= STORED DATA =
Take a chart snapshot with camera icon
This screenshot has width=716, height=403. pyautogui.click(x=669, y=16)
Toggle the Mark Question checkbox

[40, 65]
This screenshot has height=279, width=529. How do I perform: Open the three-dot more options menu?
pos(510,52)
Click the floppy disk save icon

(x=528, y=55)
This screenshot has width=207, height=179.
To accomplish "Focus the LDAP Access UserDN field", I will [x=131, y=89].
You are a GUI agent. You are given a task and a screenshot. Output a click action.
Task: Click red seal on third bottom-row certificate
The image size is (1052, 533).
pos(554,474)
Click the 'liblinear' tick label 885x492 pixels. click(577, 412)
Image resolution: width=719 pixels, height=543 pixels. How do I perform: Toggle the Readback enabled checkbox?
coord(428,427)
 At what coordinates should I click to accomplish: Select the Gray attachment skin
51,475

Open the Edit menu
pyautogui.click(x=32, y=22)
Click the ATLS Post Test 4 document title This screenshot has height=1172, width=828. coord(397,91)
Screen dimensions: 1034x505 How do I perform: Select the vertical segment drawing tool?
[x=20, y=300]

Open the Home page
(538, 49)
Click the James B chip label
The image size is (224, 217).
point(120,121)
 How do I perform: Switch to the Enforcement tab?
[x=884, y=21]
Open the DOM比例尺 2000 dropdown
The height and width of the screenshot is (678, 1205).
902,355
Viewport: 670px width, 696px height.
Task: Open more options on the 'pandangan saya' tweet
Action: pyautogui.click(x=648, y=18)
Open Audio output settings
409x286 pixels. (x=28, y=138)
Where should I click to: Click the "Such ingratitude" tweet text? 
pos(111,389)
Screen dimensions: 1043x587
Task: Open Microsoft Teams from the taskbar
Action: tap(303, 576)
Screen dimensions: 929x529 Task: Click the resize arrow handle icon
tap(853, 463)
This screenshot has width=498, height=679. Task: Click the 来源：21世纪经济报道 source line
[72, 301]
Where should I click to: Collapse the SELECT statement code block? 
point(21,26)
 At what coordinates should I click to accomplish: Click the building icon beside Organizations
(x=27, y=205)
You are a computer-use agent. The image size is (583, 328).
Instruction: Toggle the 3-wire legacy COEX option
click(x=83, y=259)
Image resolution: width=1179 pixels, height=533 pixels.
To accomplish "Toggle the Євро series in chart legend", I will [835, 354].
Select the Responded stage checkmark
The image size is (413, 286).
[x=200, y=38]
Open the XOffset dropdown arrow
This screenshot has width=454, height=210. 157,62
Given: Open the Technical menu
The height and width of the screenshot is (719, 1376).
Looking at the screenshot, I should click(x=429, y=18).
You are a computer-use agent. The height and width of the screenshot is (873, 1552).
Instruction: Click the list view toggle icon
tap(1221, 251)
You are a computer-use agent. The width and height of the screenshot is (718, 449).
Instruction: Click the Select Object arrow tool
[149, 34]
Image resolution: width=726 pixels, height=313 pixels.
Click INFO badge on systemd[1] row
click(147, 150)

= GOAL OF THE EXERCISE =
Starting at the line that contains "You are a computer-use agent. The width" and ending at the end of the items, rewrite all these lines, requests included, with every coordinate in the answers multiplied by 2.1 and rounded to a whole number, halves up.

= TASK SOLUTION =
You are a computer-use agent. The width and height of the screenshot is (718, 449).
Instruction: Click the Select Object arrow tool
[313, 71]
Image resolution: width=726 pixels, height=313 pixels.
Click INFO badge on systemd[1] row
click(309, 315)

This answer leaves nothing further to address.